■ Directions:
Begin at the line holding "Cookie Settings (65, 2543)" and set down exactly each line through the last one below, omitting pictures. Include nothing else.

[Excerpts from a dataset]
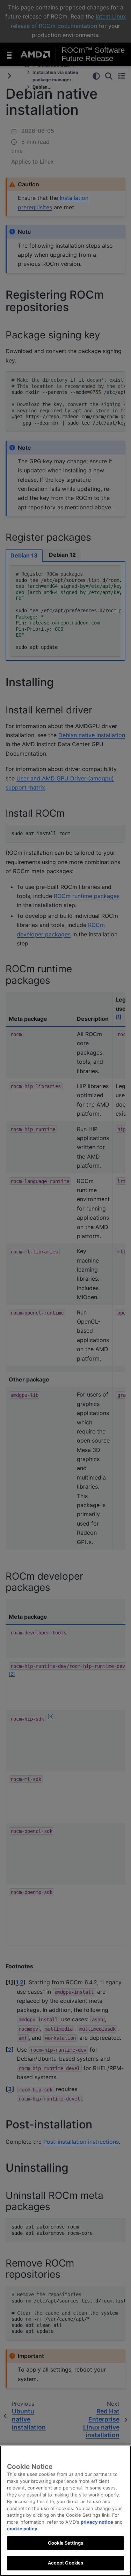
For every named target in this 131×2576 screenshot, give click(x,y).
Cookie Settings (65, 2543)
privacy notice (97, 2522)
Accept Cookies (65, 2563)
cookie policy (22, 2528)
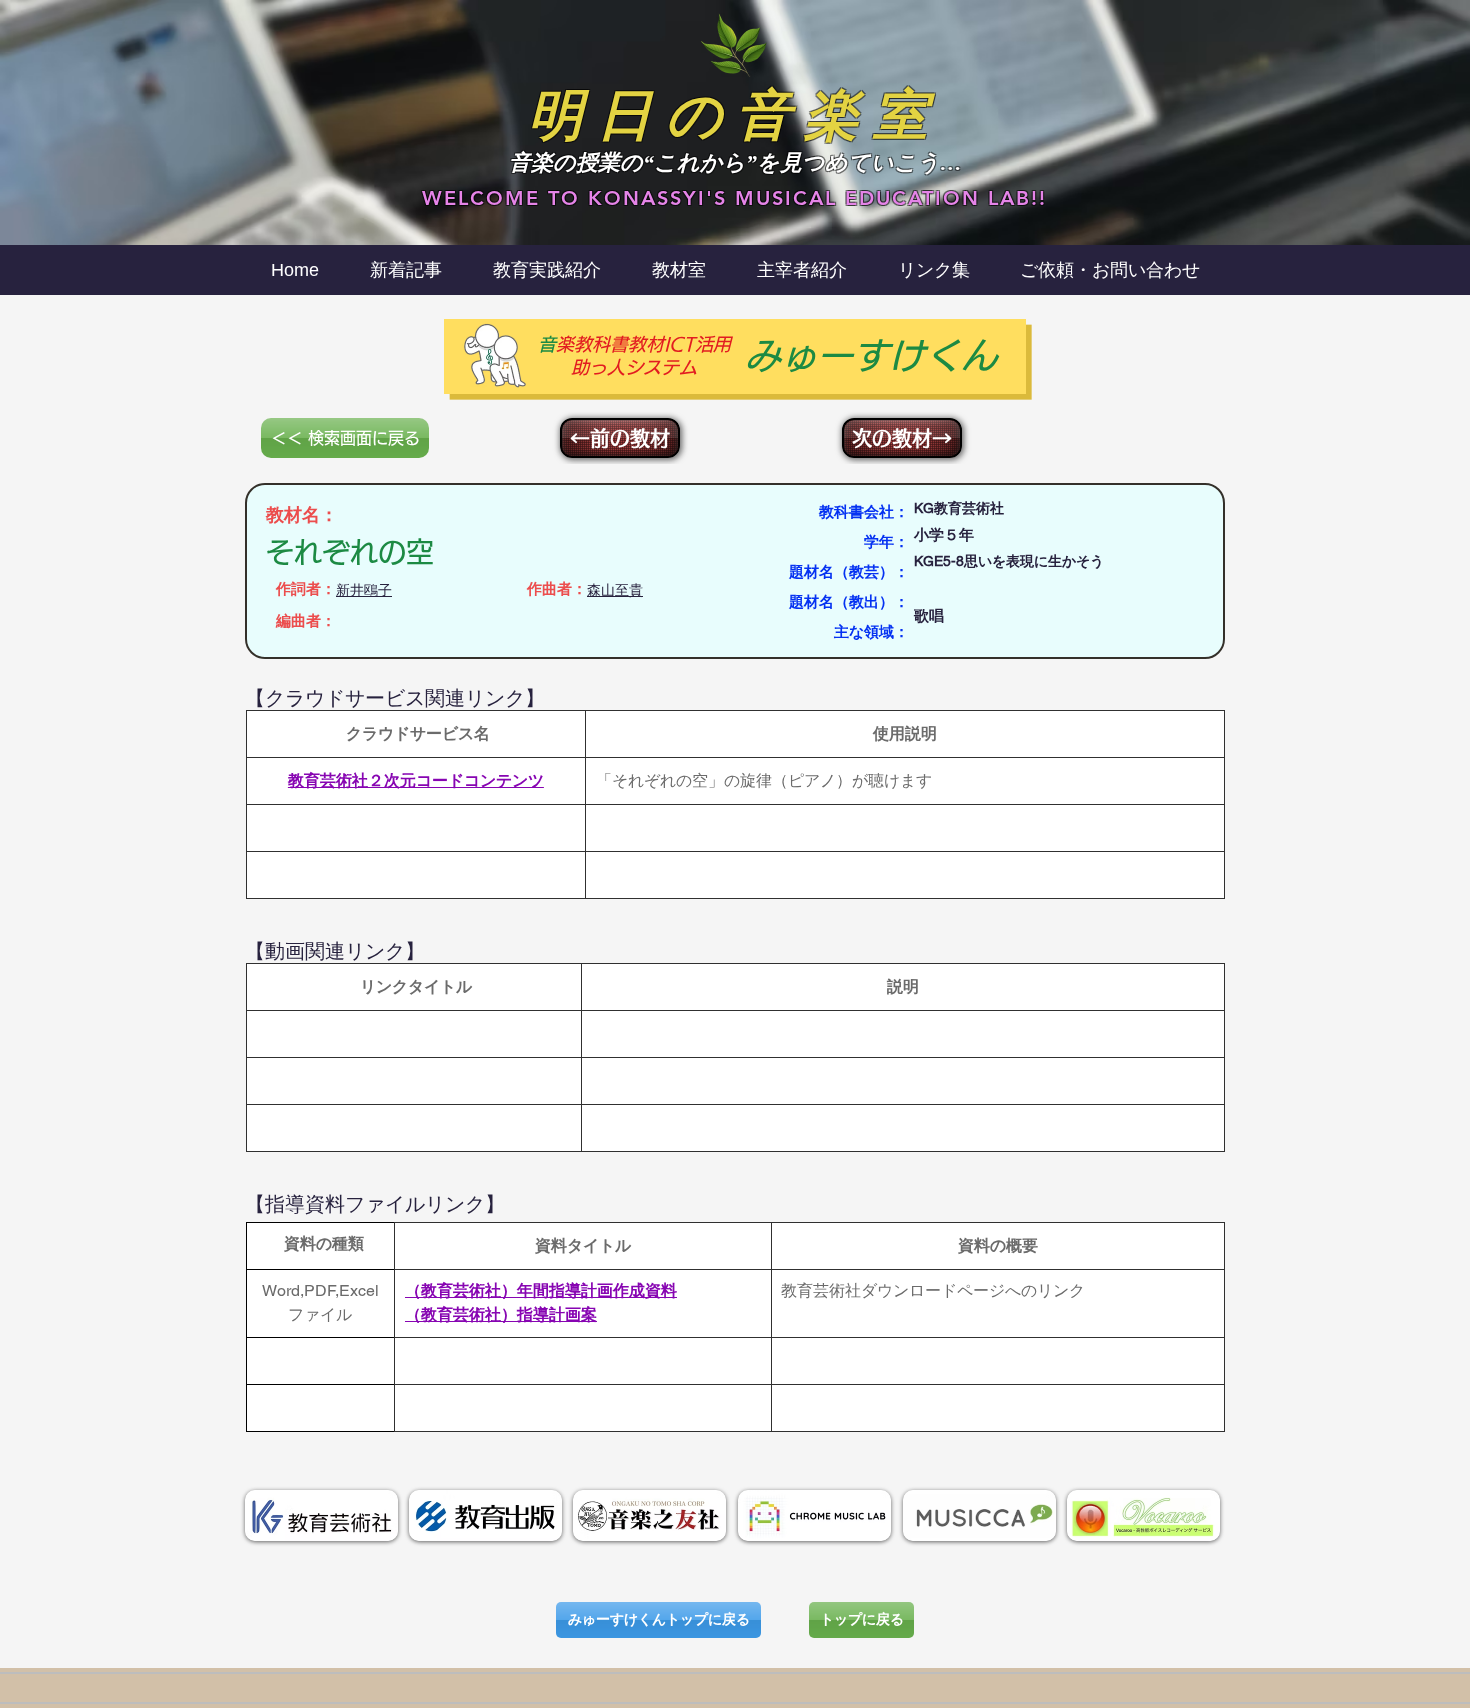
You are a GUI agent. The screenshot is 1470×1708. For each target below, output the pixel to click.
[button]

■ Result of the exercise:
Cookie Settings (65, 2543)
privacy notice (97, 2522)
Accept Cookies (65, 2563)
cookie policy (22, 2528)
You are a GUI agent. The screenshot is 1470×1708. For each target below, output the pixel to click.
[button]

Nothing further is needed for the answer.